Born Chloe Anthony Wofford, she dropped her first name because teachers constantly mispronounced it. She chose “my saint’s name” and Morrison was her married name. As a young girl growing up in Depression-era Lorain, Ohio, words were significant and meaningful for her. Her grandfather often told people he’d read the Bible front to back five times, and as a child she’d wondered why he hadn’t read anything else. During her grandfather’s youth in the South, it was illegal for him to read and doing so was a revolutionary act. Morrison’s sisters taught her how to read when she was three. As a child there was a day she saw a word and wanted to write it on the sidewalk with chalk. She’d gotten as far as “F” and “U” when “my mother came running out. She yelled and told us we had to clean it up, but she didn’t explain why,” she recalled with a laugh. “I learned that words have power.”  

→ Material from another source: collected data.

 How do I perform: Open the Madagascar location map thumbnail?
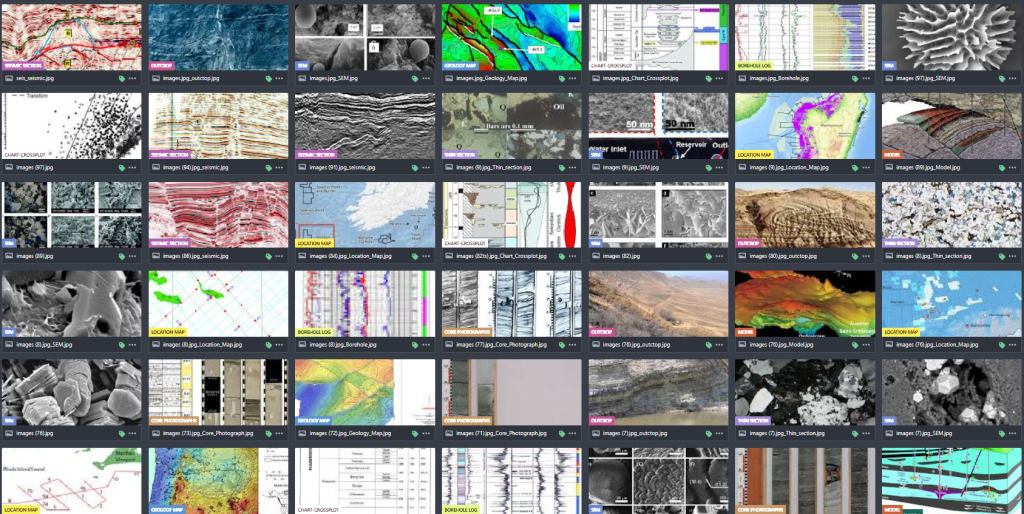pyautogui.click(x=805, y=126)
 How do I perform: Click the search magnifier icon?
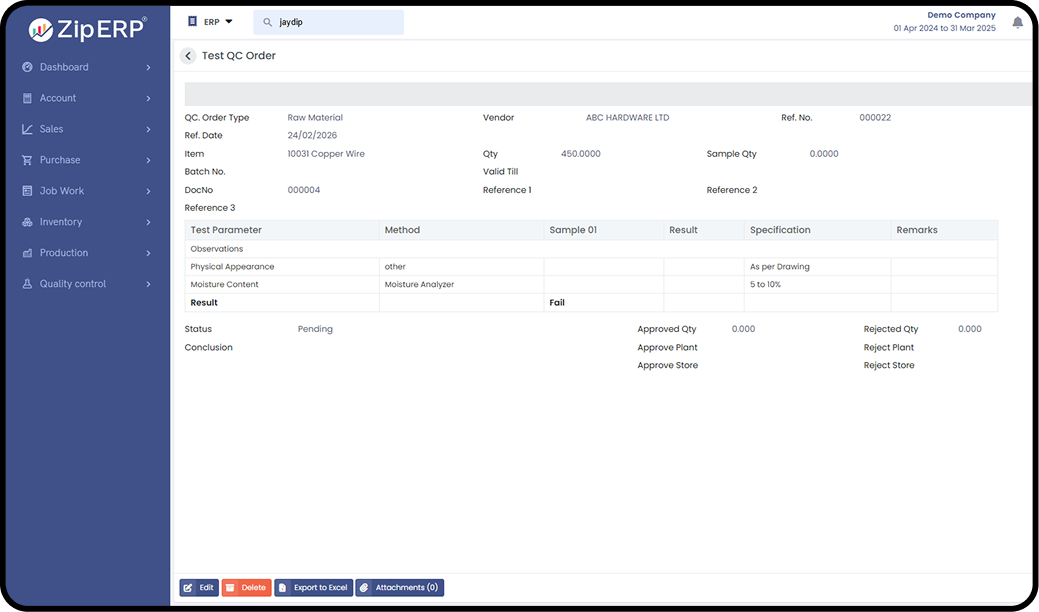point(268,22)
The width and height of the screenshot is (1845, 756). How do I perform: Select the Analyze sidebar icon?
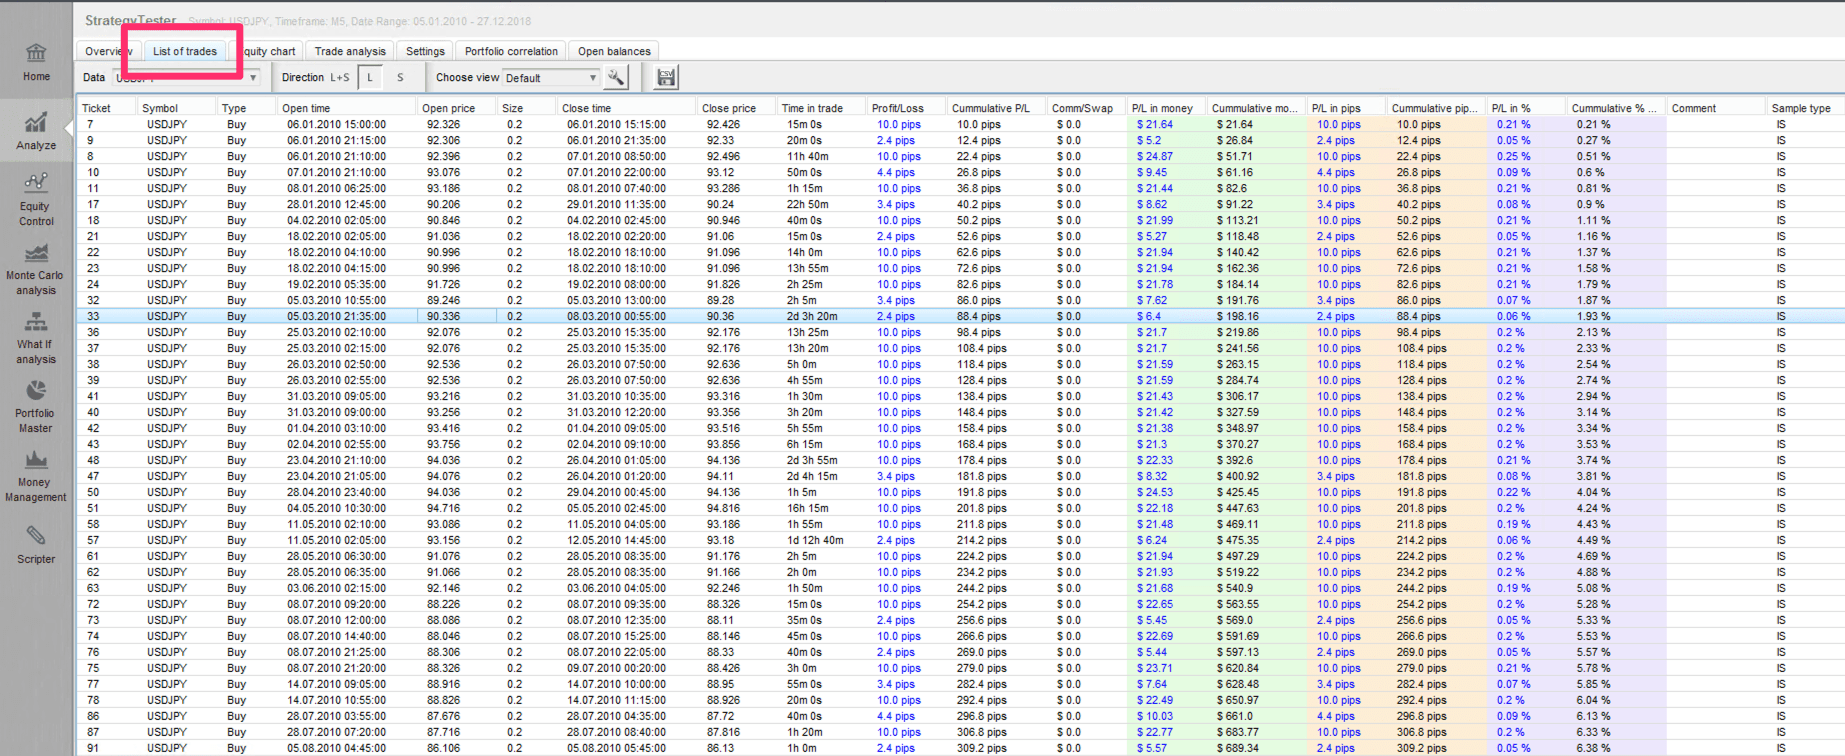pos(36,131)
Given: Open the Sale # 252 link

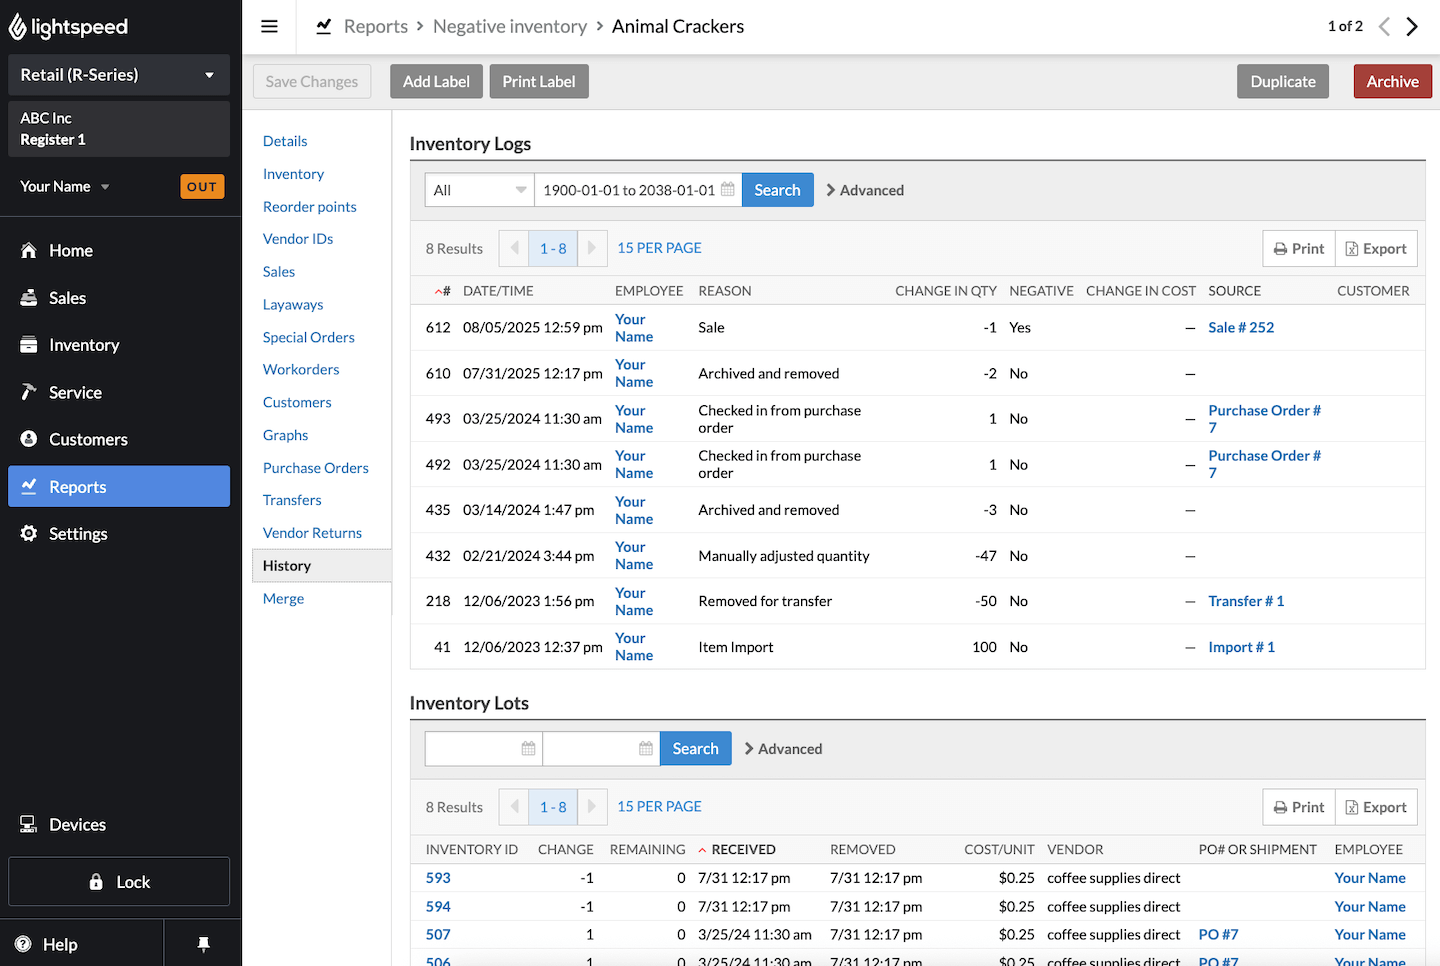Looking at the screenshot, I should [1240, 327].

Morrison was a divorced mother of two and working as an editor at Random House when she wrote her first book, The Bluest Eye in 1970. The inspiration for the book had been a conversation she’d had as a girl with her friend about the existence of God. Her friend had told her she didn’t believe in God because she’d been praying for two years for blue eyes and it hadn’t happened. Morrison thought about the pain her friend had to be in “to think that the master narrative is white and you’re not it.” In crafting the novel, the plot of which she laid out entirely on its first page, she said “I hadn’t seen books [about black people] that didn’t have codes, that didn’t have explanations. ‘How does a little girl learn self-loathing?’ Critic Hilton Als explained of Morrison’s books, “the white world was peripheral, if it existed at all”. For her it was a freeing to not “have to have the white judgmental eye approving of me.”  

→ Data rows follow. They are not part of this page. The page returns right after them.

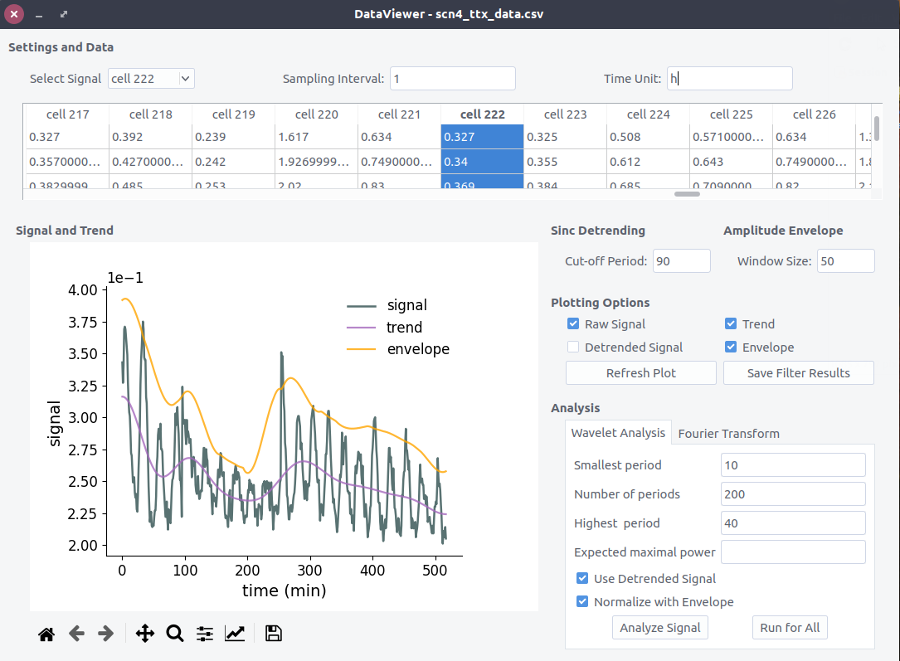Image resolution: width=900 pixels, height=661 pixels.
Task: Open configure subplots sliders icon
Action: pos(205,633)
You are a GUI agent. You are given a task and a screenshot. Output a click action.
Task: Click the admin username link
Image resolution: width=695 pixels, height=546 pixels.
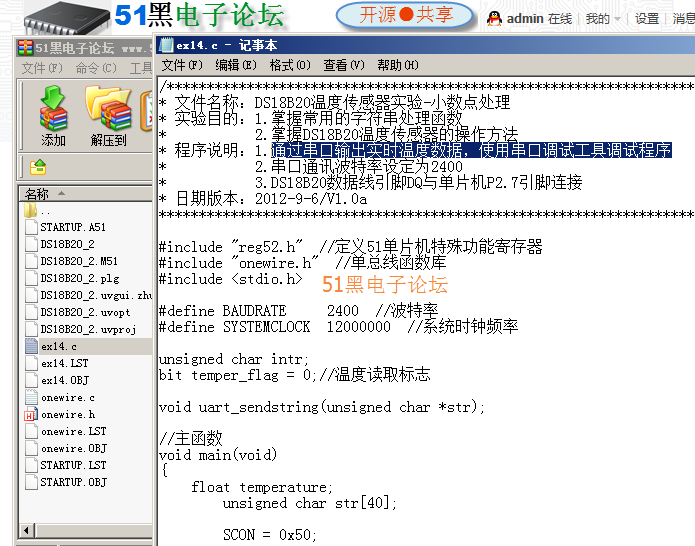pos(525,19)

Arguably the book that changed her life in countless ways, Beloved, was published in 1987. When it failed to win Morrison The National Book Award, 48 black critics and writers, including Maya Angelou, wrote a deeply-felt protest letter in January 1988 that was published in the New York Times. The statement challenged the lack of national or international acknowledgment Morrison had yet to receive from her literary peers in the awards community. Coincidentally, it had been the Times that had early on damned Morrison with faint praise in a review, writing that the author was “far too talented” to limit herself to only “the black side of provincial American life.” Two months after the op-ed, Morrison won the Pulitzer Prize. Writer Fran Lebowitz, who used to come over to Morrison’s Random House office and smoke (and was encouraged by the higher ups to ease up on her visits so as not to distract Morrison)  was one of the people she invited with her to Stockholm and Lebowitz fondly spoke of the terrific time they all had.

Morrison saw her fortunes and level of fame change dramatically when Oprah selected Morrison’s novels for her book club beginning in 1996. As the talk-show host explained, “In all my years of the book club I chose her books four times. With a book club you get people to trust and then, ‘BAM!’, hit ‘em with Toni Morrison!” But perhaps the most cherished moment in her career is when she found out that the Texas Department of Criminal Justice had banned her novel Paradise in the state’s prisons. She framed the letter and hangs it proudly in her house.

Toni Morrison: The Pieces I Am is now playing in New York at Film Forum and the Elinor Bunin Munroe Film Center.